--- Prompt ---
This exercise calls for every line of the listing below that contains the word "Collapse".

-------- Records supplied

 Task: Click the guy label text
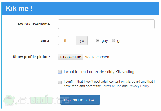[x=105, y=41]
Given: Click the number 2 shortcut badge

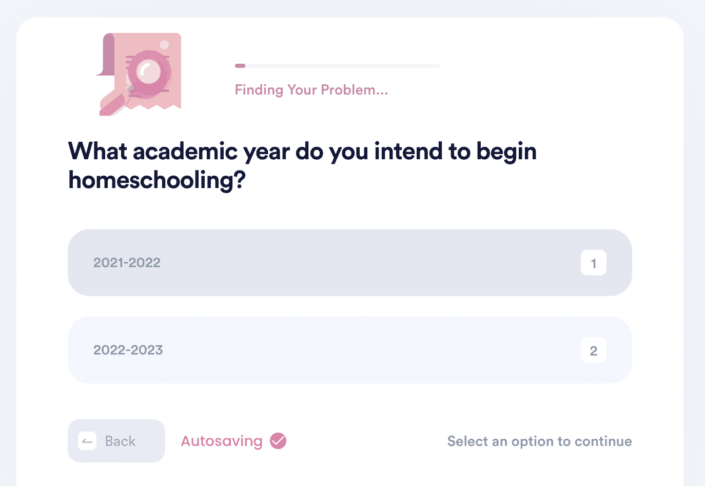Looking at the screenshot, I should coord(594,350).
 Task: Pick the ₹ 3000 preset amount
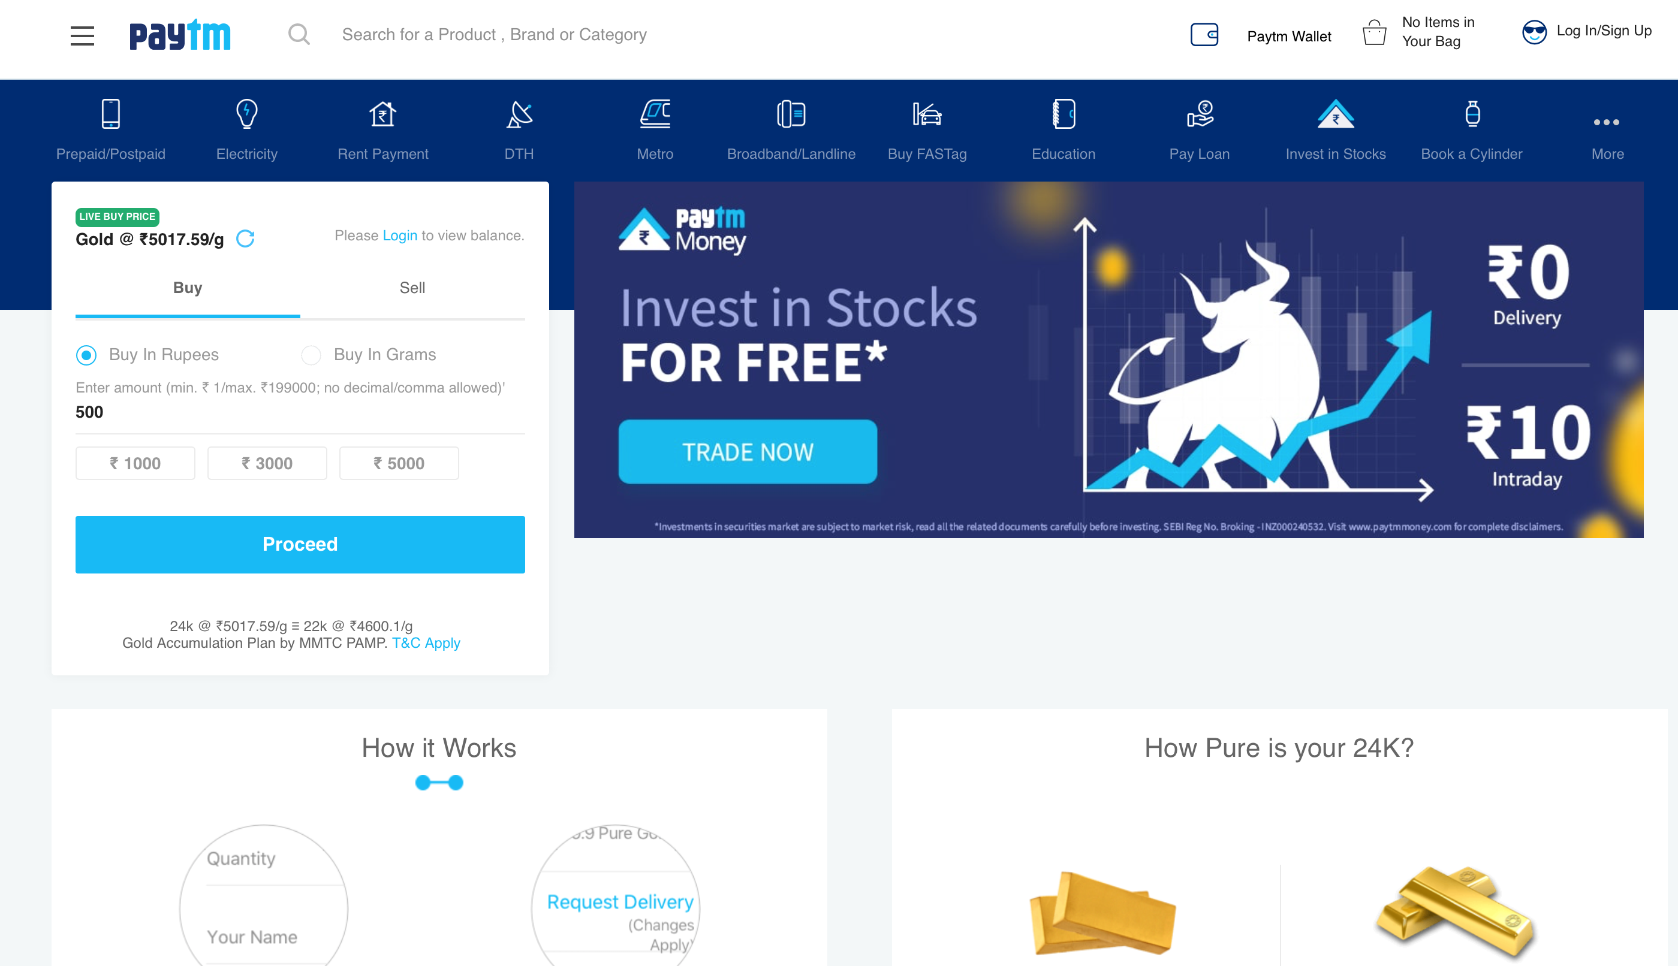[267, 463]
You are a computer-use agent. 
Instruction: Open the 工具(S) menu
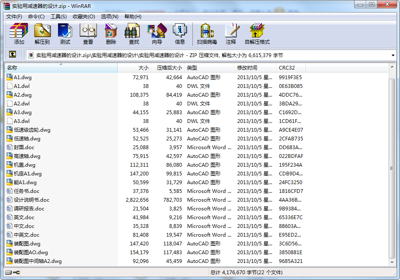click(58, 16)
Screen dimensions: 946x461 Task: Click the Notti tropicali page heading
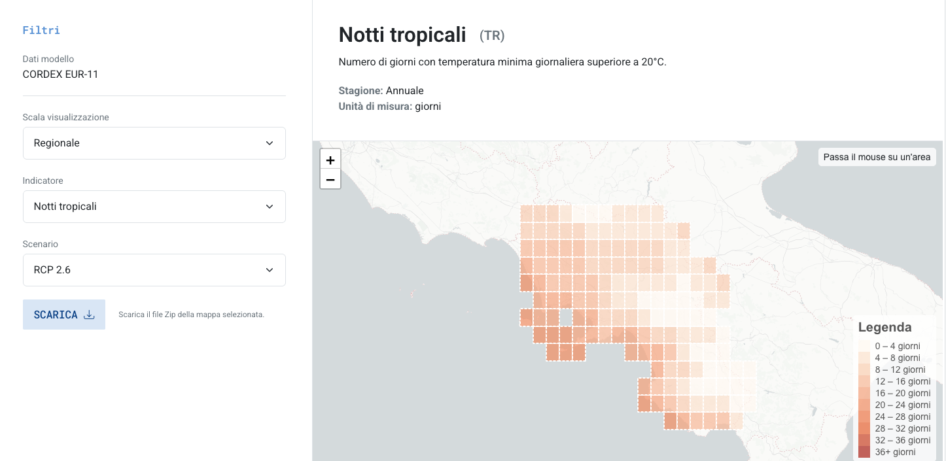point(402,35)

----------------
-------- Records supplied

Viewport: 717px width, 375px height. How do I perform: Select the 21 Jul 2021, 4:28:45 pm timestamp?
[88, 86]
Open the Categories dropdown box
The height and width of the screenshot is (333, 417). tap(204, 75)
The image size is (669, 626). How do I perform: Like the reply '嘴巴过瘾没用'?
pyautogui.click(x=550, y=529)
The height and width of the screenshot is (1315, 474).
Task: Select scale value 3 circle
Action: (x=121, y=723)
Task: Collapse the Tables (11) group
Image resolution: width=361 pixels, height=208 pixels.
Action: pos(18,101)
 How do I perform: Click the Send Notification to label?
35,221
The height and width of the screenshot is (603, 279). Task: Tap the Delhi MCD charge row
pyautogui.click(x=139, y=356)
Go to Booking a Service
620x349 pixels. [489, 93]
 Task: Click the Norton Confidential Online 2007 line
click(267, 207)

----------------
-------- Records supplied

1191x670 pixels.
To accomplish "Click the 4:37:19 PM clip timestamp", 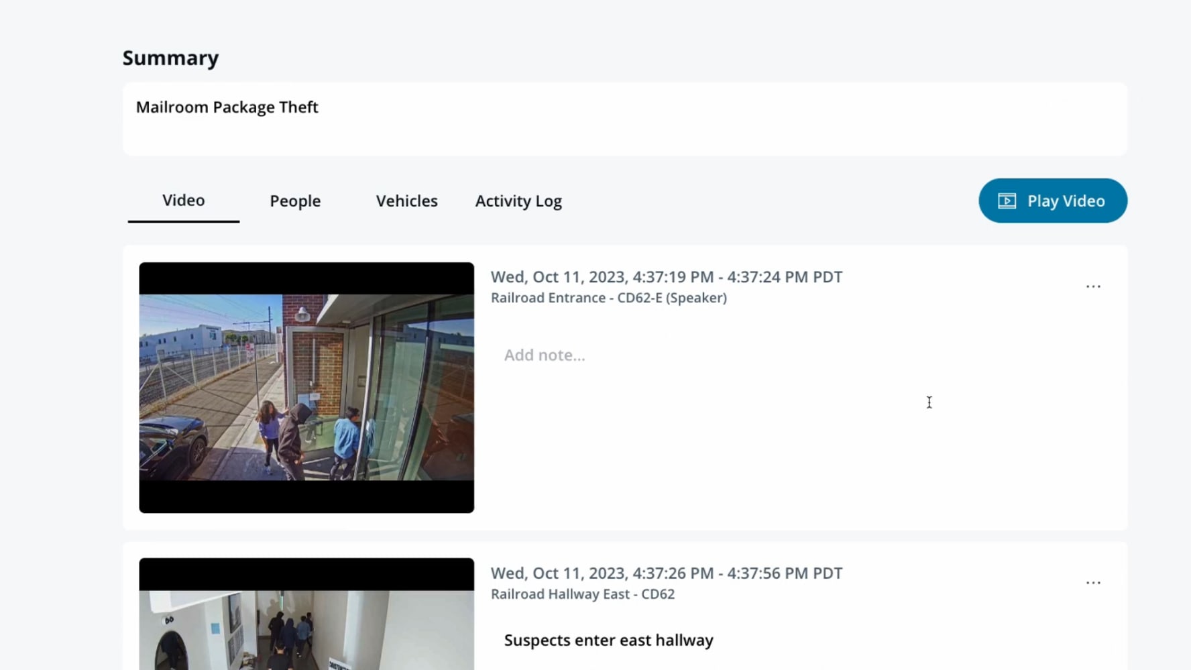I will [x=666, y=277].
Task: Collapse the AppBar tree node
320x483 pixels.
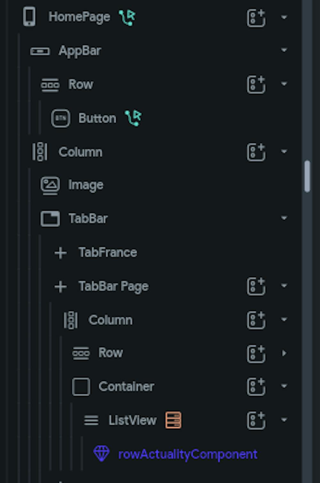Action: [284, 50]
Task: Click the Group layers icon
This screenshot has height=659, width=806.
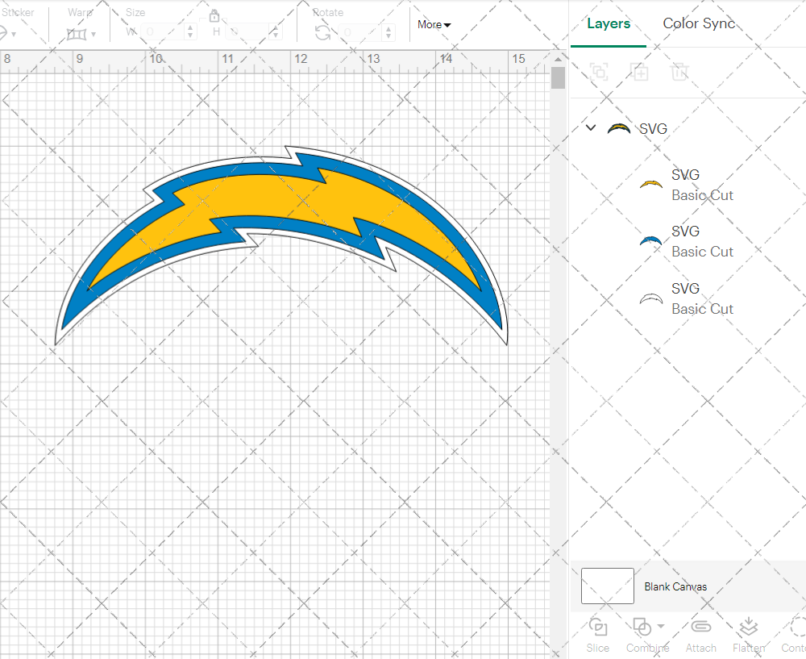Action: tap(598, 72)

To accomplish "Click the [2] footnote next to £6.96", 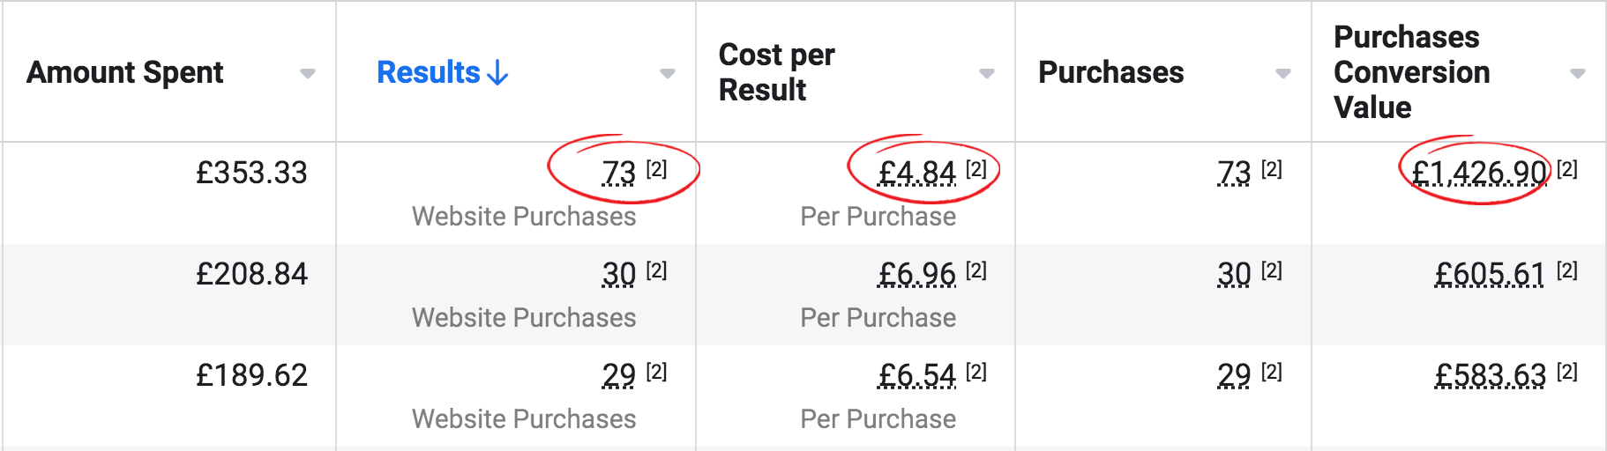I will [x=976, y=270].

----------------

--- Output of the task ---
Task: Collapse the Tables (11) group
Task: Collapse the AppBar tree node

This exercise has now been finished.